▸ **Data extract**
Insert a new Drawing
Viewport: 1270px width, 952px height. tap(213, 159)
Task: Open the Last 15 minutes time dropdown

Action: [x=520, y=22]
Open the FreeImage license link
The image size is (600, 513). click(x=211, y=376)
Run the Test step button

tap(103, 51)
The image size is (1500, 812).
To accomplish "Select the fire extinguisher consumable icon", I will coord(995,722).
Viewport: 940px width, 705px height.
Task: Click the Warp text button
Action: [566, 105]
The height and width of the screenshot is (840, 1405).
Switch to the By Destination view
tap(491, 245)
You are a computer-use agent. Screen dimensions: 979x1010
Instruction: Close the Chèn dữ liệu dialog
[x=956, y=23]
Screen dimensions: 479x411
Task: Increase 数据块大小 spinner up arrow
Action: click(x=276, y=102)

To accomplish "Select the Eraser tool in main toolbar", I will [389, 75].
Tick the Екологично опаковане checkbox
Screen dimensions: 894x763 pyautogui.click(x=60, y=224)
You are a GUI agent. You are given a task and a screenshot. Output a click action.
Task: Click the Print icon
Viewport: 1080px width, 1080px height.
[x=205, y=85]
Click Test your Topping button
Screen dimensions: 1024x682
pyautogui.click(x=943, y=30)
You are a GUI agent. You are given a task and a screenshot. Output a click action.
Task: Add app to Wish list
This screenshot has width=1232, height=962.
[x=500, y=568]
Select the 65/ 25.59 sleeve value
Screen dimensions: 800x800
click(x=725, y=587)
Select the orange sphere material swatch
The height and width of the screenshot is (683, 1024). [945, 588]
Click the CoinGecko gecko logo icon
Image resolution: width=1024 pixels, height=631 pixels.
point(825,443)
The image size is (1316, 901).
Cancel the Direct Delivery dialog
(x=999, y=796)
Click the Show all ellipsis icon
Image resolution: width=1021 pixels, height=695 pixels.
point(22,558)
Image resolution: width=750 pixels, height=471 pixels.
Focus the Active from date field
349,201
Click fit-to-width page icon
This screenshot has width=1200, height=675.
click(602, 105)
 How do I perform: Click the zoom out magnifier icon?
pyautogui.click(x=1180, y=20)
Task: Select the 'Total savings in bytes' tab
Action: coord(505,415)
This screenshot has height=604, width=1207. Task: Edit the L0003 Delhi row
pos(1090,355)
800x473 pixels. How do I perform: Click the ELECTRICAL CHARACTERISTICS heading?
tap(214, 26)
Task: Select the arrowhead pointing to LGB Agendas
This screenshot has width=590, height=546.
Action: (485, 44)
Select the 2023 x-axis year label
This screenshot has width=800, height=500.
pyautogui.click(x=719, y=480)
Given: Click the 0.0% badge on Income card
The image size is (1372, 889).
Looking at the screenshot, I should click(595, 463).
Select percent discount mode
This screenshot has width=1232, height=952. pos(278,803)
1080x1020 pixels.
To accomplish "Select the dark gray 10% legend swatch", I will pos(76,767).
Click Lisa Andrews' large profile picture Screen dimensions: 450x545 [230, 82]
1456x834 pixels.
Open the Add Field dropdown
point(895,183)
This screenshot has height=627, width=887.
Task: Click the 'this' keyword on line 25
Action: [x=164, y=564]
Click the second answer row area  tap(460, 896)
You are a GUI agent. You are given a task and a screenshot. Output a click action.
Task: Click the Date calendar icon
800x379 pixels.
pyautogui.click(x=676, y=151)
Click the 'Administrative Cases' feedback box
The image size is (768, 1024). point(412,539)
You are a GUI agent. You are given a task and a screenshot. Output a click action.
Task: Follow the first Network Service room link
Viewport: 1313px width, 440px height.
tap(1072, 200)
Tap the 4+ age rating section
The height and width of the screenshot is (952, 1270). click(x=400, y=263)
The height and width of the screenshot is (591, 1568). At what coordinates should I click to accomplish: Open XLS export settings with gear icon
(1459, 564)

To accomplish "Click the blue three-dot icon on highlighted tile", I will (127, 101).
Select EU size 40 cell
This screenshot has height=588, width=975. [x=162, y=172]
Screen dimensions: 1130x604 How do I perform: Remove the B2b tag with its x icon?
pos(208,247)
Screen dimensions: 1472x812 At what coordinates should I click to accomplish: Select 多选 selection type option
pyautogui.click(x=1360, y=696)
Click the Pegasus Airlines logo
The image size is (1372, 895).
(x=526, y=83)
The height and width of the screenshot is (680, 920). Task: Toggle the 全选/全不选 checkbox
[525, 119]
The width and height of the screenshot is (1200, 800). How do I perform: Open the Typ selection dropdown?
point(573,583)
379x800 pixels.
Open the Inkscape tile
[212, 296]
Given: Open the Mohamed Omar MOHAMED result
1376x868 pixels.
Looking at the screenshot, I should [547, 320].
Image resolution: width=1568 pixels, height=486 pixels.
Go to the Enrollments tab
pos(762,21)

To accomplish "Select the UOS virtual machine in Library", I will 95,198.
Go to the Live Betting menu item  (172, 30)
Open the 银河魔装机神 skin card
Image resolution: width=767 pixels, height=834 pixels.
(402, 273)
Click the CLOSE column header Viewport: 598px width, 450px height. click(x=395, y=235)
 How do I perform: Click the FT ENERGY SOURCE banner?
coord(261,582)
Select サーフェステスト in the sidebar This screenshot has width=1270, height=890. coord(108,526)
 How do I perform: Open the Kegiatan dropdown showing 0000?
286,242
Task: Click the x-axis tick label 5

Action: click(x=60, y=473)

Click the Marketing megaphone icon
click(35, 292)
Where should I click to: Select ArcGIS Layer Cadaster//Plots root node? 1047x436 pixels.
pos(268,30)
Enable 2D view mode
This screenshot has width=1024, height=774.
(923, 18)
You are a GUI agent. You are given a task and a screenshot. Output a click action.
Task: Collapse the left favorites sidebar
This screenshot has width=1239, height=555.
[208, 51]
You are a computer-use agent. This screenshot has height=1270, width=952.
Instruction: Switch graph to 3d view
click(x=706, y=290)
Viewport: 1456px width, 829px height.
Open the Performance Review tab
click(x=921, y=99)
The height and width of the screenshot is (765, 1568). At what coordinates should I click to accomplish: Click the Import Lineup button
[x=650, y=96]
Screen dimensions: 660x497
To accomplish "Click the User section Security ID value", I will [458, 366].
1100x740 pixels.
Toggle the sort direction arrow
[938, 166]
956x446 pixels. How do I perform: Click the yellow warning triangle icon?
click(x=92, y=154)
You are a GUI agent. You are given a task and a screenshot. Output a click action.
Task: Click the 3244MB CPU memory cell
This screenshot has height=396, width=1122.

▸ **Task to complete**
Search the data for "computer". Copy every matching line.

▸ **Your response**
You are a computer-use agent. Screen dimensions: 979x1010
You are a computer-use agent. This screenshot has height=1270, width=952.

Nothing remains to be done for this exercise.